After a slow morning at the Wall outcamp, the other intern, Sam, and I explored the nearby coastlines and tidal pools and read in a hammock under the observation deck. In the afternoon, however, everything changed and we were overwhelmed with whale activity. The Wall is situated so that there is about 20m of rocks in front of the deck that lead down to the water. There is a hydrophone secured in the water so that any and all whale calls are heard through a portable speaker.
Around 3pm we started hearing orca calls, which honestly sound similar to aliens attempting to communicate, and we spotted them offshore to the west of us, heading our direction. Sam and I were starting to get excited, as all orca encounters to us are simply magical. Shortly after the first pod passed by the deck, we got a call on the radio informing us that two other orca pods were heading our way. We could hardly contain our excitement, despite not wanting to get our hopes up in case the incoming orca decided to change direction or behaviour. Fortunately, we spotted one of the pods about to pass by us, all the while hearing increasing vocalizations on the hydrophone.

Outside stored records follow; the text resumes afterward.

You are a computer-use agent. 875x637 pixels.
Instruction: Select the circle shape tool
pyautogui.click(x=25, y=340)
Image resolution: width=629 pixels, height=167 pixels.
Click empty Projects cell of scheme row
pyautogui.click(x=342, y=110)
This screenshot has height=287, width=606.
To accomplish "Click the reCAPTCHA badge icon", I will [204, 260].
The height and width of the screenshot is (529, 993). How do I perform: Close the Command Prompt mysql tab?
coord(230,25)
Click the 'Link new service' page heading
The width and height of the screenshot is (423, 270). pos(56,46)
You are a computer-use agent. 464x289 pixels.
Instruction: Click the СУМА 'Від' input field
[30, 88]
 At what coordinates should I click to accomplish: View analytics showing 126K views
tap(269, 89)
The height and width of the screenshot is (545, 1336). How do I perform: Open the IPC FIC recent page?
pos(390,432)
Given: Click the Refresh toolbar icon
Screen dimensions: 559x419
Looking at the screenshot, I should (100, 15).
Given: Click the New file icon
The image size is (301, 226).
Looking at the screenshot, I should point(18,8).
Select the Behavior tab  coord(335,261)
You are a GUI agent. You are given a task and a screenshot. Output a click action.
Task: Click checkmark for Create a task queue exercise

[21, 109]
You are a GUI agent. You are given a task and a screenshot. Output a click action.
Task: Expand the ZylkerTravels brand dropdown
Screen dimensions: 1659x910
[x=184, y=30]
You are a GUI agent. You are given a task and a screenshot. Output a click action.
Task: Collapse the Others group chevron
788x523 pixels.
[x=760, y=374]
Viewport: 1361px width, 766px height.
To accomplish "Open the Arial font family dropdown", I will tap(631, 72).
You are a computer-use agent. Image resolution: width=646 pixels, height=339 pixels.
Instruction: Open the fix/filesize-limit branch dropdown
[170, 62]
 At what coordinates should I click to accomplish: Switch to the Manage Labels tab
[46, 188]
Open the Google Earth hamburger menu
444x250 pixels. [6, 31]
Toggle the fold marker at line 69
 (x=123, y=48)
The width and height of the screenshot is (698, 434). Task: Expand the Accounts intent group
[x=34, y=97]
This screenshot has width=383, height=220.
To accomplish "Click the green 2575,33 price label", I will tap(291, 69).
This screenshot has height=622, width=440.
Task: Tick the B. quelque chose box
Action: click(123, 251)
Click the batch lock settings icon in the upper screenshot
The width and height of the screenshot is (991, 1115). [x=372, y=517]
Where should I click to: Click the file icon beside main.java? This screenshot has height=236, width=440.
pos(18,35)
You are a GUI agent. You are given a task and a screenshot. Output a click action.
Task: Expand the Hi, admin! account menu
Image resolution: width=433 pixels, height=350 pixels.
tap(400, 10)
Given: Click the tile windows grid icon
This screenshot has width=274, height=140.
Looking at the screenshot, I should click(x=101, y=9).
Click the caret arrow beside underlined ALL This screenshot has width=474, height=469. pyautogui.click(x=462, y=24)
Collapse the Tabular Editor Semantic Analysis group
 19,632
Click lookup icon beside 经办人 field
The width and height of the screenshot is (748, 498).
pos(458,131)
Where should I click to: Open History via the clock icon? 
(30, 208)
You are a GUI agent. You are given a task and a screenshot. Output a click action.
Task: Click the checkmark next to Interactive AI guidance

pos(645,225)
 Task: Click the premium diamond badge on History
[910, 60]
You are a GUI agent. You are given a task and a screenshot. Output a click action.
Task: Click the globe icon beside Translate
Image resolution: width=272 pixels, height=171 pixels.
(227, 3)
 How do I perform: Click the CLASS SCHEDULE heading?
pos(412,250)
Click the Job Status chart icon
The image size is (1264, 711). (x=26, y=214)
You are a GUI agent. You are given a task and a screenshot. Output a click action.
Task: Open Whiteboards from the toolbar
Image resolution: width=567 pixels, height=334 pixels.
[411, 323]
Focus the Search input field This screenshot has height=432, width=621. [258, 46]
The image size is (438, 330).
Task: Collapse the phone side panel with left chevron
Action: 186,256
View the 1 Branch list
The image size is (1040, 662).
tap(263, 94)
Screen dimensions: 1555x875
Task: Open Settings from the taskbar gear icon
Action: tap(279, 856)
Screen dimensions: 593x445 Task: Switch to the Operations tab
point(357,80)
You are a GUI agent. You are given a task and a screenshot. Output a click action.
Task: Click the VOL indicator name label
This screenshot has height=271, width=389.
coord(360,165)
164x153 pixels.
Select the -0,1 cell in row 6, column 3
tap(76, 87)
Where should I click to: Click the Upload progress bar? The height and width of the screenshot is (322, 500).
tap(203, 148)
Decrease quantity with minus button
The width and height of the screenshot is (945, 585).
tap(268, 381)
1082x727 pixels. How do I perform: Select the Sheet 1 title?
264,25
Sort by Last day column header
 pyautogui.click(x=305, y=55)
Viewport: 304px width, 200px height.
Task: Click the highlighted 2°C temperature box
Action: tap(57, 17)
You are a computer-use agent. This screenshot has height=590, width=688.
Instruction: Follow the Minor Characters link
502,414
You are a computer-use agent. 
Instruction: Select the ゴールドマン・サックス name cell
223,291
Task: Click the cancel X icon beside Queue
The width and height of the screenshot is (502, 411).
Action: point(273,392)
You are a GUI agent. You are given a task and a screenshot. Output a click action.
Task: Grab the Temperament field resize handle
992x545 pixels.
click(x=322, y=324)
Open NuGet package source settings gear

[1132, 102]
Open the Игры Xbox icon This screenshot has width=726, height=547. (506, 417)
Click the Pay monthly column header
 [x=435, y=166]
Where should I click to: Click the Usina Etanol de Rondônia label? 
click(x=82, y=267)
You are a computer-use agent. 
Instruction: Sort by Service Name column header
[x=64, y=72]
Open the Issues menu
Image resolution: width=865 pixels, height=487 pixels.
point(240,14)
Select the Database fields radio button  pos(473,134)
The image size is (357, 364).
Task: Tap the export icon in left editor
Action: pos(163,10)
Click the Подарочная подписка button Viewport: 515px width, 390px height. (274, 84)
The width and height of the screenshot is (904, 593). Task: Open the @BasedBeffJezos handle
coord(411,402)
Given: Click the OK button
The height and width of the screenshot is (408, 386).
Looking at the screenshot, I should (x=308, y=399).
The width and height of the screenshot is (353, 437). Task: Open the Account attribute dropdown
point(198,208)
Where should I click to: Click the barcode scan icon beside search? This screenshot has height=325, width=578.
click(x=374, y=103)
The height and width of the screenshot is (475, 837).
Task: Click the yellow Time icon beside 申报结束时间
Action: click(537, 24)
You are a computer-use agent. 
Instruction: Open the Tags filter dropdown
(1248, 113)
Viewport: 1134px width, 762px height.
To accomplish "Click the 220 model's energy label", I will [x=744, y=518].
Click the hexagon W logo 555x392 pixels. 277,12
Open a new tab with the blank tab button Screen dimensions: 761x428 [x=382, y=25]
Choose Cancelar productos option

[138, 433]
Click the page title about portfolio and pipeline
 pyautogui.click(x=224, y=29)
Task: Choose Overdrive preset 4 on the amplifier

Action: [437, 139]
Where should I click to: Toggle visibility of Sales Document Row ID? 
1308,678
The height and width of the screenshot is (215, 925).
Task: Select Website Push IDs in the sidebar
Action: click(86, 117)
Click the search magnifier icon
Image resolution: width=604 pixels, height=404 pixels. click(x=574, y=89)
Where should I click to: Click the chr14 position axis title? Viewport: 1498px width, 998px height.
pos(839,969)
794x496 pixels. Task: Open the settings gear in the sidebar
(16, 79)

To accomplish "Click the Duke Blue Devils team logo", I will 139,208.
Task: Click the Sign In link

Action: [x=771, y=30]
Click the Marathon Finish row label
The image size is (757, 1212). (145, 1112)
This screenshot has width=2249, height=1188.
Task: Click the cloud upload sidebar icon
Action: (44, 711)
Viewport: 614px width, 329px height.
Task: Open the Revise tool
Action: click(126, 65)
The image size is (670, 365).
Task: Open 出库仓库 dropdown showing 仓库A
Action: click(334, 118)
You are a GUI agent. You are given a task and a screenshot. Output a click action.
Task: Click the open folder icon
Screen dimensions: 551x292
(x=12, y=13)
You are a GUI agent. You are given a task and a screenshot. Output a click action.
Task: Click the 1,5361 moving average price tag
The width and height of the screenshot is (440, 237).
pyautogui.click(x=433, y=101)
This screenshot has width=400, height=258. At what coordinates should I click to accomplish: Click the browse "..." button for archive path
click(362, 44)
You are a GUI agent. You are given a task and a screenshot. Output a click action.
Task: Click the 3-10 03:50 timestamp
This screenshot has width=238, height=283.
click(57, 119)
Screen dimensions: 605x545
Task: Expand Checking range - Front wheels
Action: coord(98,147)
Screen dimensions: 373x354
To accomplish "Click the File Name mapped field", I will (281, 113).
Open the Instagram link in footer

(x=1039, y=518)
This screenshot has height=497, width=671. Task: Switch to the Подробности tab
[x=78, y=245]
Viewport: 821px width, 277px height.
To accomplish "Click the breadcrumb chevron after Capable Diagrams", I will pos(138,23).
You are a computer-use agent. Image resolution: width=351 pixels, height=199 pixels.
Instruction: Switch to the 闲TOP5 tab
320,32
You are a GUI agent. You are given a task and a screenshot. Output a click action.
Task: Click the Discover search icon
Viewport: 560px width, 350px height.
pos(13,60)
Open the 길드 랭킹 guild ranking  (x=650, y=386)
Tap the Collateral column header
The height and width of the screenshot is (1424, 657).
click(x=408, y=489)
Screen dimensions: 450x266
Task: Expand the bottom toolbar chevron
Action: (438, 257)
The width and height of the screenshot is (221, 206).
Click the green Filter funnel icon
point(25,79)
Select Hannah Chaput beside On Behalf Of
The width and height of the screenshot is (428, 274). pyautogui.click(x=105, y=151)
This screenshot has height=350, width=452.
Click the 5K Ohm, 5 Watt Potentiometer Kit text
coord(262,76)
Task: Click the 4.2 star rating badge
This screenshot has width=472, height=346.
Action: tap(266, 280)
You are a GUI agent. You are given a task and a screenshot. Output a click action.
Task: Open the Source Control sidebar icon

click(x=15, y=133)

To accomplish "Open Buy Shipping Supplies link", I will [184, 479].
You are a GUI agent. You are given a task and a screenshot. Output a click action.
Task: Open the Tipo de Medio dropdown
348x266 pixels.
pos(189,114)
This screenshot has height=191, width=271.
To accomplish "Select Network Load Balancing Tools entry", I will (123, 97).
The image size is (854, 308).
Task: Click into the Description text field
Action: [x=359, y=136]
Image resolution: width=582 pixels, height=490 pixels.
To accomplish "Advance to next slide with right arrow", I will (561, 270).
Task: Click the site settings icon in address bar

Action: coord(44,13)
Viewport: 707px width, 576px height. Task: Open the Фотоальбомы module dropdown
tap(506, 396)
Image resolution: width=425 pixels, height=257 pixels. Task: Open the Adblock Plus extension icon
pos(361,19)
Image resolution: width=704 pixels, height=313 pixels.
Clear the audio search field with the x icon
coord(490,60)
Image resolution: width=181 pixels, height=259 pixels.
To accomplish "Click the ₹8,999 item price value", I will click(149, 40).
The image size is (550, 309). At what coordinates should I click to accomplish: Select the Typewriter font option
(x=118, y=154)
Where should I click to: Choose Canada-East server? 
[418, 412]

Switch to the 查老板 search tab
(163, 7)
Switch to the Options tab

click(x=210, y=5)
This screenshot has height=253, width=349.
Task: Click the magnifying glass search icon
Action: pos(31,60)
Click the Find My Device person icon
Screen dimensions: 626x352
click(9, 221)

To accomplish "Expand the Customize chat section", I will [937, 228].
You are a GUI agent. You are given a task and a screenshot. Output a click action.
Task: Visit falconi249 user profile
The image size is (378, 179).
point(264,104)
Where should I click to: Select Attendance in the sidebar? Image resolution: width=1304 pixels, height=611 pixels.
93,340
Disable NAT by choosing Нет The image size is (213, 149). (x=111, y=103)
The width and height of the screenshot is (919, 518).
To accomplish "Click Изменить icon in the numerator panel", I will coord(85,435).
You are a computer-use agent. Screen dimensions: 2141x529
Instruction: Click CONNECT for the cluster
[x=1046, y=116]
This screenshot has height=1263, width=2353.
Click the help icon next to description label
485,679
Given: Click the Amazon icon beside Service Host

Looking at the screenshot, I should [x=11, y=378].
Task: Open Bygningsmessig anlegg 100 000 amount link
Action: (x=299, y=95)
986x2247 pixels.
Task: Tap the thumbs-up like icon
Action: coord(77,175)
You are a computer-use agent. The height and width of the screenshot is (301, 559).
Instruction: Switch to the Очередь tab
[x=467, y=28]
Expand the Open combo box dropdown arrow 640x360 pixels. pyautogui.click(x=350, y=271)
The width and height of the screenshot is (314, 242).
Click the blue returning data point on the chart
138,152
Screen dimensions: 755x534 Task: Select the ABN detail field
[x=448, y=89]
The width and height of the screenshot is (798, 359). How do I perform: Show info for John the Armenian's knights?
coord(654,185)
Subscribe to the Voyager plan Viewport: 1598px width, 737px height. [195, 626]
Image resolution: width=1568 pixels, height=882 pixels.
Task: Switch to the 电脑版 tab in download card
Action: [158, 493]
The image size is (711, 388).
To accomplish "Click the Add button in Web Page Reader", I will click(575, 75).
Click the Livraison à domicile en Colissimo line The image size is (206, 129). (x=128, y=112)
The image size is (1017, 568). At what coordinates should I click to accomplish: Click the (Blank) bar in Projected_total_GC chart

Just after that pod passed by to join the first, currently feeding and milling quite far in the distance, a third pod passed just a couple of meters from the rocks in front of the lab. It was astonishing to hear all three clans vocalizing at once, calling to one another and eventually all congregating. Once the third pod passed us, Sam and I relaxed, overwhelmed by the amount of whales we had just witnessed and trying to process the experience.This was about the time when Bunker and Nicole radioed us to ask if we wanted to join them on their boat to take ID photos of the orca. Enthusiastically (sounding a little over-eager and borderline desperate), we agreed, and in no time were on our way to the group of over 30 individual orcas. To be honest, when we reached the whales and were surrounded by large males with 6ft dorsal fins and females with the smallest of calves, I was in complete shock. These have been my favorite marine species for years, and I was finally able to observe 100 meters. To my surprise, Bunker and Nicole were just as in awe as I was. After researching whales for two years, they still experience each whale encounter as if it was the first time, with pure amazement and an undying love for these creatures.
I will never forget that day, surrounded by 30+ orca and in the midst of frantically capturing ID shots, remembering to take a breath and realize that I will quite possibly never experience something this incredible (in regards to whales) ever again. It was a day that makes every decision and all the hard work up to that point worth it. All I can do now, back at home in Vancouver, is remember how passionate I felt in the moment of all the whale activity, and hope that one day I will return to Cetacea Lab to visit these incredible whales once again.